North Star Community Partners’ mission is the creation of an ecosystem that facilitates collaboration, increases economic and social impact, and strengthens the capacity of organizations to support the growth and sustainability of underserved neighborhoods throughout north St. Louis. Its long-term goal includes the implementation of a comprehensive approach to establish the Martin Luther King Drive corridor, and its surrounding neighborhoods, as a regional anchor for residential living and retail business and as a sector for health, education, arts and entertainment. It is currently pursuing large-scale community and economic development projects at the center as well as east and west sides of the Martin Luther King Drive corridor. Partnership priorities include affordable housing, urban revitalization, workforce and business development, and access to quality education.

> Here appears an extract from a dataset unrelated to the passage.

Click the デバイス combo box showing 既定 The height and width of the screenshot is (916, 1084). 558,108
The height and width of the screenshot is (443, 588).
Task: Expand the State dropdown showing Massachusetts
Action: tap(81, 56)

Alignment for Sustained Growth
Currently, large-scale economic and workforce development projects—like the National Geospatial-Intelligence Agency’s western headquarters and Centene Stadium for Major League Soccer—are underway within a few miles of North City. North Star Community Partners sees an opportunity to serve as a connection point for entities overseeing these large-scale projects and to deepen their relationship with the communities that these projects impact. Ultimately, there is an opportunity to align the investments of these projects with the grassroots expertise of place-based anchor organizations to affect sustained, ground-up economic growth.
To Alexander, this alignment is critical: “What happens in each neighborhood within St. Louis impacts the whole region, because the stories and narratives about us are told together, not separately.”
Notes and References
- See Environmental Racism in St. Louis, prepared by the Interdisciplinary Environmental Clinic at Washington University School of Law, 2019.
- This partnership between the two organizations was highlighted in our 2019 Open Vault blog post “Rebuilding Homes and Restoring Hope in North St. Louis.”